## WORK ITEM
Every record that follows must be set down word for word.

## Dataset entries
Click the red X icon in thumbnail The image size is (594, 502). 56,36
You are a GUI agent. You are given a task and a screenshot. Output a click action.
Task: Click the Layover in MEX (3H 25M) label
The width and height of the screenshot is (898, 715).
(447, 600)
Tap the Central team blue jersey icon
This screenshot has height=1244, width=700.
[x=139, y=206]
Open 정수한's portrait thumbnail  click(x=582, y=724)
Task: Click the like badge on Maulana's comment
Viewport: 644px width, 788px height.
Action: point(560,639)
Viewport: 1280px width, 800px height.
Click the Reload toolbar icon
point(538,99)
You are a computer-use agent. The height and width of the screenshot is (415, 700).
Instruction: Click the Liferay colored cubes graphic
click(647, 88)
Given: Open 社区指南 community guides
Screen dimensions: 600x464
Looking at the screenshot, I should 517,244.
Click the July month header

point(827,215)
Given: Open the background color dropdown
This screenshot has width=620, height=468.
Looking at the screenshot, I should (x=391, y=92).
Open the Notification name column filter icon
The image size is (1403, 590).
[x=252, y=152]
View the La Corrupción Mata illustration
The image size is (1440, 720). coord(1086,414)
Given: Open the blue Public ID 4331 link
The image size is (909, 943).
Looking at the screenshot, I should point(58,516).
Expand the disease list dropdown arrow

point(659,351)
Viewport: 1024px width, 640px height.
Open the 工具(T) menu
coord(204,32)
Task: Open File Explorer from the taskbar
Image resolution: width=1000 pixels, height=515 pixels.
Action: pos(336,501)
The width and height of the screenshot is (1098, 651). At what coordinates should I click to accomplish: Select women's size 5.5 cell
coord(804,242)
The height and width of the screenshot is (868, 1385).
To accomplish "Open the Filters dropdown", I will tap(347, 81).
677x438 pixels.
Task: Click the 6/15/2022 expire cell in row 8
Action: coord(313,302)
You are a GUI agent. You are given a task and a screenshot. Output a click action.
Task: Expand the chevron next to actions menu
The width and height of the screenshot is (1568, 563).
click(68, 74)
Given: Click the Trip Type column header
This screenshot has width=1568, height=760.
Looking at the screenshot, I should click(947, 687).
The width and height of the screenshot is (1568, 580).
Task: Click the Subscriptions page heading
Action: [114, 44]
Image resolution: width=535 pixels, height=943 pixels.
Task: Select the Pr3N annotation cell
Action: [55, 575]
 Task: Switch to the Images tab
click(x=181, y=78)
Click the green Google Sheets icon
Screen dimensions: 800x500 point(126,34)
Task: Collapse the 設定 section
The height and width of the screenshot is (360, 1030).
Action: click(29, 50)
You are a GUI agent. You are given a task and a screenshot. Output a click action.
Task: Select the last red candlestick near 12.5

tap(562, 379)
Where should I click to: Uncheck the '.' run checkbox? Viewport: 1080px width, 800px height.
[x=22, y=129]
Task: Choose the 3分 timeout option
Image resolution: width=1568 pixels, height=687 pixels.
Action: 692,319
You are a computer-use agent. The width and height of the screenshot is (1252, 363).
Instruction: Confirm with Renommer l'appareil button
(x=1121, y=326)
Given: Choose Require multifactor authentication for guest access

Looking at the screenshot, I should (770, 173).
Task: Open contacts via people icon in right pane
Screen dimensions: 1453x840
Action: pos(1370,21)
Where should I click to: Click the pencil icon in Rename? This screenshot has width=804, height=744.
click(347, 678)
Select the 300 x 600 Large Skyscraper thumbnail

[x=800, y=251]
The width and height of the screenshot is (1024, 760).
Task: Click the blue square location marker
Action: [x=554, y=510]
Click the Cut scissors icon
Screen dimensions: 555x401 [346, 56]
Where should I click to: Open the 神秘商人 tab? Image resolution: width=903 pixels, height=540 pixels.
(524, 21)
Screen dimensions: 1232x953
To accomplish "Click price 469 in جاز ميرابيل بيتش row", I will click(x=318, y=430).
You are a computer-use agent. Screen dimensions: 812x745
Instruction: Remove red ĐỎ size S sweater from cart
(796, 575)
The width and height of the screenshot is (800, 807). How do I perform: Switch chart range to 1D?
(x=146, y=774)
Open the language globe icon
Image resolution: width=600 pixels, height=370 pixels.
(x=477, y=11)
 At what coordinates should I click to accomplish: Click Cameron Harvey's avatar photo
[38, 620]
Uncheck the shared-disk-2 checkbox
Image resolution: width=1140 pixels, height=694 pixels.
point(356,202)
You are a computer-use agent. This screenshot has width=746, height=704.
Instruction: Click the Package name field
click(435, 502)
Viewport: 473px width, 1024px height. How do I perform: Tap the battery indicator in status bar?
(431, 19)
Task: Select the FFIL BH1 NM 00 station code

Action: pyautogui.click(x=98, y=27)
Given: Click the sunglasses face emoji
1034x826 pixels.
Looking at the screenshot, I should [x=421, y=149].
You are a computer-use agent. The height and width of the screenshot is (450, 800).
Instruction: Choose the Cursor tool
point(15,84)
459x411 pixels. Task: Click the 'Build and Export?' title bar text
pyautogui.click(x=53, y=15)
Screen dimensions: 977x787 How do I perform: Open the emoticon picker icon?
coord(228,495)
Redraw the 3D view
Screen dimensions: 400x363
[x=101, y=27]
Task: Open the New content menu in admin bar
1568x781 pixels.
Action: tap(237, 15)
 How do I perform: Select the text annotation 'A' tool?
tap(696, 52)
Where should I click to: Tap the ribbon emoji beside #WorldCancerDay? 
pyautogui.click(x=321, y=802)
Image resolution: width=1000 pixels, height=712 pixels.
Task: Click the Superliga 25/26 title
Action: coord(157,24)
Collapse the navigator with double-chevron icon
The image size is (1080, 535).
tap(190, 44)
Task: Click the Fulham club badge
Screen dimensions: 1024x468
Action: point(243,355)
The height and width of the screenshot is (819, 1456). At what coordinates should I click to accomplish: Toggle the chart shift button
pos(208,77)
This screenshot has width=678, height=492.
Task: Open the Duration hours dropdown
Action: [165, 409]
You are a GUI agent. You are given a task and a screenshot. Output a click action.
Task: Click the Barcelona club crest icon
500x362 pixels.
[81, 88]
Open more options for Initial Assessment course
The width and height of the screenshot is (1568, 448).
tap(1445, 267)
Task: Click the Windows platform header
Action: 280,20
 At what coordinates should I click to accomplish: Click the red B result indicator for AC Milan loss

## YOUR RESPONSE
Click the red X icon in thumbnail The image size is (594, 502). 56,36
You are a GUI agent. You are given a task and a screenshot. Output a click action.
Task: Click the Layover in MEX (3H 25M) label
The width and height of the screenshot is (898, 715).
(447, 600)
Tap the Central team blue jersey icon
This screenshot has height=1244, width=700.
[x=139, y=206]
Open 정수한's portrait thumbnail  click(x=582, y=724)
Task: Click the like badge on Maulana's comment
Viewport: 644px width, 788px height.
Action: point(560,639)
Viewport: 1280px width, 800px height.
Click the Reload toolbar icon
point(538,99)
You are a computer-use agent. The height and width of the screenshot is (415, 700).
Instruction: Click the Liferay colored cubes graphic
click(647, 88)
Given: Open 社区指南 community guides
Screen dimensions: 600x464
Looking at the screenshot, I should 517,244.
Click the July month header

point(827,215)
Given: Open the background color dropdown
This screenshot has width=620, height=468.
Looking at the screenshot, I should (x=391, y=92).
Open the Notification name column filter icon
The image size is (1403, 590).
[x=252, y=152]
View the La Corrupción Mata illustration
The image size is (1440, 720). coord(1086,414)
Given: Open the blue Public ID 4331 link
The image size is (909, 943).
Looking at the screenshot, I should point(58,516).
Expand the disease list dropdown arrow

point(659,351)
Viewport: 1024px width, 640px height.
Open the 工具(T) menu
coord(204,32)
Task: Open File Explorer from the taskbar
Image resolution: width=1000 pixels, height=515 pixels.
Action: pos(336,501)
The width and height of the screenshot is (1098, 651). At what coordinates should I click to accomplish: Select women's size 5.5 cell
coord(804,242)
The height and width of the screenshot is (868, 1385).
To accomplish "Open the Filters dropdown", I will tap(347, 81).
677x438 pixels.
Task: Click the 6/15/2022 expire cell in row 8
Action: coord(313,302)
You are a GUI agent. You are given a task and a screenshot. Output a click action.
Task: Expand the chevron next to actions menu
The width and height of the screenshot is (1568, 563).
click(68, 74)
Given: Click the Trip Type column header
This screenshot has width=1568, height=760.
Looking at the screenshot, I should click(947, 687).
The width and height of the screenshot is (1568, 580).
Task: Click the Subscriptions page heading
Action: [114, 44]
Image resolution: width=535 pixels, height=943 pixels.
Task: Select the Pr3N annotation cell
Action: [55, 575]
 Task: Switch to the Images tab
click(x=181, y=78)
Click the green Google Sheets icon
Screen dimensions: 800x500 point(126,34)
Task: Collapse the 設定 section
The height and width of the screenshot is (360, 1030).
Action: click(29, 50)
You are a GUI agent. You are given a task and a screenshot. Output a click action.
Task: Select the last red candlestick near 12.5

tap(562, 379)
Where should I click to: Uncheck the '.' run checkbox? Viewport: 1080px width, 800px height.
[x=22, y=129]
Task: Choose the 3分 timeout option
Image resolution: width=1568 pixels, height=687 pixels.
Action: 692,319
You are a computer-use agent. The width and height of the screenshot is (1252, 363).
Instruction: Confirm with Renommer l'appareil button
(x=1121, y=326)
Given: Choose Require multifactor authentication for guest access

Looking at the screenshot, I should (770, 173).
Task: Open contacts via people icon in right pane
Screen dimensions: 1453x840
Action: pos(1370,21)
Where should I click to: Click the pencil icon in Rename? This screenshot has width=804, height=744.
click(347, 678)
Select the 300 x 600 Large Skyscraper thumbnail

[x=800, y=251]
The width and height of the screenshot is (1024, 760).
Task: Click the blue square location marker
Action: [x=554, y=510]
Click the Cut scissors icon
Screen dimensions: 555x401 [346, 56]
Where should I click to: Open the 神秘商人 tab? Image resolution: width=903 pixels, height=540 pixels.
(524, 21)
Screen dimensions: 1232x953
To accomplish "Click price 469 in جاز ميرابيل بيتش row", I will click(x=318, y=430).
You are a computer-use agent. Screen dimensions: 812x745
Instruction: Remove red ĐỎ size S sweater from cart
(796, 575)
The width and height of the screenshot is (800, 807). How do I perform: Switch chart range to 1D?
(x=146, y=774)
Open the language globe icon
Image resolution: width=600 pixels, height=370 pixels.
(x=477, y=11)
 At what coordinates should I click to accomplish: Click Cameron Harvey's avatar photo
[38, 620]
Uncheck the shared-disk-2 checkbox
Image resolution: width=1140 pixels, height=694 pixels.
point(356,202)
You are a computer-use agent. This screenshot has width=746, height=704.
Instruction: Click the Package name field
click(435, 502)
Viewport: 473px width, 1024px height. How do I perform: Tap the battery indicator in status bar?
(431, 19)
Task: Select the FFIL BH1 NM 00 station code

Action: pyautogui.click(x=98, y=27)
Given: Click the sunglasses face emoji
1034x826 pixels.
Looking at the screenshot, I should [x=421, y=149].
You are a computer-use agent. The height and width of the screenshot is (450, 800).
Instruction: Choose the Cursor tool
point(15,84)
459x411 pixels. Task: Click the 'Build and Export?' title bar text
pyautogui.click(x=53, y=15)
Screen dimensions: 977x787 How do I perform: Open the emoticon picker icon?
coord(228,495)
Redraw the 3D view
Screen dimensions: 400x363
[x=101, y=27]
Task: Open the New content menu in admin bar
1568x781 pixels.
Action: tap(237, 15)
 How do I perform: Select the text annotation 'A' tool?
tap(696, 52)
Where should I click to: Tap the ribbon emoji beside #WorldCancerDay? 
pyautogui.click(x=321, y=802)
Image resolution: width=1000 pixels, height=712 pixels.
Task: Click the Superliga 25/26 title
Action: coord(157,24)
Collapse the navigator with double-chevron icon
The image size is (1080, 535).
tap(190, 44)
Task: Click the Fulham club badge
Screen dimensions: 1024x468
Action: point(243,355)
The height and width of the screenshot is (819, 1456). At what coordinates should I click to accomplish: Toggle the chart shift button
pos(208,77)
This screenshot has width=678, height=492.
Task: Open the Duration hours dropdown
Action: [165, 409]
You are a GUI agent. You are given a task and a screenshot. Output a click action.
Task: Click the Barcelona club crest icon
500x362 pixels.
[81, 88]
Open more options for Initial Assessment course
The width and height of the screenshot is (1568, 448).
tap(1445, 267)
Task: Click the Windows platform header
Action: 280,20
 At what coordinates should I click to accomplish: Click the red B result indicator for AC Milan loss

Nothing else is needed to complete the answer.